Being that the pub is just a half mile from my house, it also made a convenient place for my daughter to work a few years back.
So, before my rescuers left, paramedic #1 asked daughter #3 if they had met before. My daughter politely replied in the negative and #1 insisted. With a slip of the tongue he left out the all important "at" and said, "Yeah, didn't you use to work the corner?"
We all looked at one another in sparkling shock and burst into side splitting laughter. Of the two, I'm not sure who blushed brighter, my dazzling daughter or the radiant rescuer. But it certainly made me feel in the pink on a golden birthday!
You know you're a grandmother when you hear, "I want gwamma to do it"; you trade loose change for a million dollars worth of hugs; and perfect love comes in smudgy feet and sticky fingers. My grandmother days started fifteen years ago.
Yesterday, we celebrated my grandson's golden birthday. July 15, 1995 was his grand entrance, but as many birthdays go in our family we usually party on the closest Sunday.
It seemed fitting that the weather was somewhere up of 90 degrees because the day Josh was born it was so hot the birds had to pick up their worms with potholders. I remember that day. One minute my daughter was helping me put in a window air conditioner with mouths so dry we salivated out our armpits, and the next we were off to the labor union and local delivery.
Speaking of that wonderful gestation strong enough for a man but made for a woman, I do believe God has a sense of humor, since the only thing that shrinks in that nine months is your bladder, while boobs, butt, and baby enlarge. I often wonder about Eve in the garden. How many bushes did she have to water on her way to the fruit aisle?

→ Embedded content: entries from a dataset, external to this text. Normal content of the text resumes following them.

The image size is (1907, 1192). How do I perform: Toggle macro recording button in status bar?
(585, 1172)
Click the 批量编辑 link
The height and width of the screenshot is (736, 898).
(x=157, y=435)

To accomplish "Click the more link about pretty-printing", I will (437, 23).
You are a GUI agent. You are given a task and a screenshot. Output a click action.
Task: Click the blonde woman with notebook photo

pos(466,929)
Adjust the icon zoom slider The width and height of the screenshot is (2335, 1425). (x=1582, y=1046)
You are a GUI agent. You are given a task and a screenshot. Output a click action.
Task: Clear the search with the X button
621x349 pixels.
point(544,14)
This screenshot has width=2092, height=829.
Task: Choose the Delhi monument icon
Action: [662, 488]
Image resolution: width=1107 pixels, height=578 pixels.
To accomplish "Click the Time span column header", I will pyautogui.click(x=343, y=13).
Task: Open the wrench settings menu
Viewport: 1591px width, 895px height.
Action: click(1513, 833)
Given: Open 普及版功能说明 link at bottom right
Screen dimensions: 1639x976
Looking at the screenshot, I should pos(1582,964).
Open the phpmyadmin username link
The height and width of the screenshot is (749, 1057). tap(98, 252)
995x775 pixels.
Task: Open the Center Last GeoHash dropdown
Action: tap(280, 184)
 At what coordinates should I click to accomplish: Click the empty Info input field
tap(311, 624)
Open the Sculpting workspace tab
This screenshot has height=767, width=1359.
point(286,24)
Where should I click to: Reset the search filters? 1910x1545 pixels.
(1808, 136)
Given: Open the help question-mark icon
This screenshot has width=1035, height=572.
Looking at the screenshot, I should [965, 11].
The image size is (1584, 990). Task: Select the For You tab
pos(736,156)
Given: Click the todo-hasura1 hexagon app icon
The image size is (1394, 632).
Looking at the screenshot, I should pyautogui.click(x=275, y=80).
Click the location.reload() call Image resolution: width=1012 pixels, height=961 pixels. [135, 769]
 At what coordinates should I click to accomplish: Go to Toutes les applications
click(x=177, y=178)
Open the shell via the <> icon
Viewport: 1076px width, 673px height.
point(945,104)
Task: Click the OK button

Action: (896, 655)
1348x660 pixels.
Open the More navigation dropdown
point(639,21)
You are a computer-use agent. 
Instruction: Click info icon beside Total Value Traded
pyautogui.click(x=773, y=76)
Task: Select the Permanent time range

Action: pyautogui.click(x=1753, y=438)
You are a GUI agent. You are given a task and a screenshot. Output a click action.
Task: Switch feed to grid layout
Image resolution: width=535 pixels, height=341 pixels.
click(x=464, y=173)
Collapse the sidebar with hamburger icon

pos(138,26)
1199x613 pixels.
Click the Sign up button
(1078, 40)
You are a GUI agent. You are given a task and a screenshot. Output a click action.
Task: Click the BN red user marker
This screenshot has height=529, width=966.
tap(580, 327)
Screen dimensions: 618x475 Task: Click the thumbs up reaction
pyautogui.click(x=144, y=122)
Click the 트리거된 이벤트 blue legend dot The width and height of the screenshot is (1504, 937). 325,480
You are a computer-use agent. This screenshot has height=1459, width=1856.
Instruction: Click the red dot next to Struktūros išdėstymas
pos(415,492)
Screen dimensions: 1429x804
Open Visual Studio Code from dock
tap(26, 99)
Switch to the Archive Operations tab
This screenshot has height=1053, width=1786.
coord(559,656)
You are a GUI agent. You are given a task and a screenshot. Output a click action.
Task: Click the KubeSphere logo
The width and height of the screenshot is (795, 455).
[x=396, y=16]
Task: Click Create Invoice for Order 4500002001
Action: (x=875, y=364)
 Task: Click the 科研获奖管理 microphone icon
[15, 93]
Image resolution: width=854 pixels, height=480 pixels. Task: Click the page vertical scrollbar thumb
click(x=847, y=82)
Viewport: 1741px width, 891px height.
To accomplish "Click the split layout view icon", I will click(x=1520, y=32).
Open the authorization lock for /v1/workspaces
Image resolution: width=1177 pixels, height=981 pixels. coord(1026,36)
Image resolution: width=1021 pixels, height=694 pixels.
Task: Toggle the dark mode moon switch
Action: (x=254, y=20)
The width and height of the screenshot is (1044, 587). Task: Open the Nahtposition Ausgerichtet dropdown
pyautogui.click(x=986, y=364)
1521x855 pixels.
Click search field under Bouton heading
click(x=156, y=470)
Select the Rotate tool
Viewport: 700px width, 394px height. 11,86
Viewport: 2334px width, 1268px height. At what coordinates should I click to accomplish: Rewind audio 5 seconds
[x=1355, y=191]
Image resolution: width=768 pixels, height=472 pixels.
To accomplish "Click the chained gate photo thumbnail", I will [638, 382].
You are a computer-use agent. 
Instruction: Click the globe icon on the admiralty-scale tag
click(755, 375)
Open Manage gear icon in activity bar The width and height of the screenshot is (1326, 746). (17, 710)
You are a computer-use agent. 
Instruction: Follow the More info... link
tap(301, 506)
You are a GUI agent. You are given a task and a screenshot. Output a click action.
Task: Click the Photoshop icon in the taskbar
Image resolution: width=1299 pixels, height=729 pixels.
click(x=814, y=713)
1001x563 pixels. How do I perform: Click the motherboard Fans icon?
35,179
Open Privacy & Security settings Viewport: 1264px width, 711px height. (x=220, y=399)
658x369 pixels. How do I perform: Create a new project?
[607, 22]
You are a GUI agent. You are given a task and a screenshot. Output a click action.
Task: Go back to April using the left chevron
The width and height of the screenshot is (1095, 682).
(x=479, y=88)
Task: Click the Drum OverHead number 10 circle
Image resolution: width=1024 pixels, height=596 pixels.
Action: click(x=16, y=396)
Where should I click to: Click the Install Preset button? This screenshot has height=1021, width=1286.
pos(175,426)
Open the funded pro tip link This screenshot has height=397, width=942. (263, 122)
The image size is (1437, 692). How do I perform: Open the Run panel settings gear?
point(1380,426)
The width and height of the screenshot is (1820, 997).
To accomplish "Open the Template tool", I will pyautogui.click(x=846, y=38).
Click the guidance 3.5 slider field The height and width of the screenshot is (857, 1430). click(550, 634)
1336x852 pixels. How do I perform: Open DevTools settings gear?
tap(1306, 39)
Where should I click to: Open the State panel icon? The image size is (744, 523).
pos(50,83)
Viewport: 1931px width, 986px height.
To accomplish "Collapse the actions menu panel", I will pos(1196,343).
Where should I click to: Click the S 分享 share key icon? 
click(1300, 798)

Theresa's labor was a lot like this blog. Straining, crying, pushing for it to get to the point. So, here it is. We had a birthday-licious bash yesterday. The babies and other terrorists hijacked gramma's house and there's nothing more fun in the world than being held hostage for a family party of 15.
We started out with a taco dip and swam 'til we were pruney, sipped sloppy ice-pops, milked the chocolate cow dry, had birthday cake in a tub, and did our crazy candid camera thing. But, what made the day was the red lights and district ambulance.
My hernia on hiatus made a surprise visit. Why it decided to show up yesterday is an esophageal mystery. But there it was; vomiting, boa type constricting, shortness of breath, and insurmountable pain. After forty minutes and feeling like I would be the death of the party we dialed 911.
It must have been quite a sight. Eight people crammed in my bedroom, and me with my head in the toilet, gasping for breath and white knuckling the seat as if I'd go down with the next flush. But, like a mother in delivery I didn't care what I looked like or who was in the room. I just wanted the pain to go away.
With vitals read, levels good, and attended to by three handsome paramedics in blue, I was back on my feet quicker than a jack rabbit in a stew pot. It was time for my gentleman callers to pack up and head back to the station in Husher.
Husher, is a four corner, blink of an eye town consisting of a combined police and fire station, a town hall, a used car dealer, and Husher bar and grill. With the wee alehouse being just across the street from the fire station, many a firefighter has been known to stop for an off duty brew or taco Tuesday.
Being that the pub is just a half mile from my house, it also made a convenient place for my daughter to work a few years back.
So, before my rescuers left, paramedic #1 asked daughter #3 if they had met before. My daughter politely replied in the negative and #1 insisted. With a slip of the tongue he left out the all important "at" and said, "Yeah, didn't you use to work the corner?"
We all looked at one another in sparkling shock and burst into side splitting laughter. Of the two, I'm not sure who blushed brighter, my dazzling daughter or the radiant rescuer. But it certainly made me feel in the pink on a golden birthday!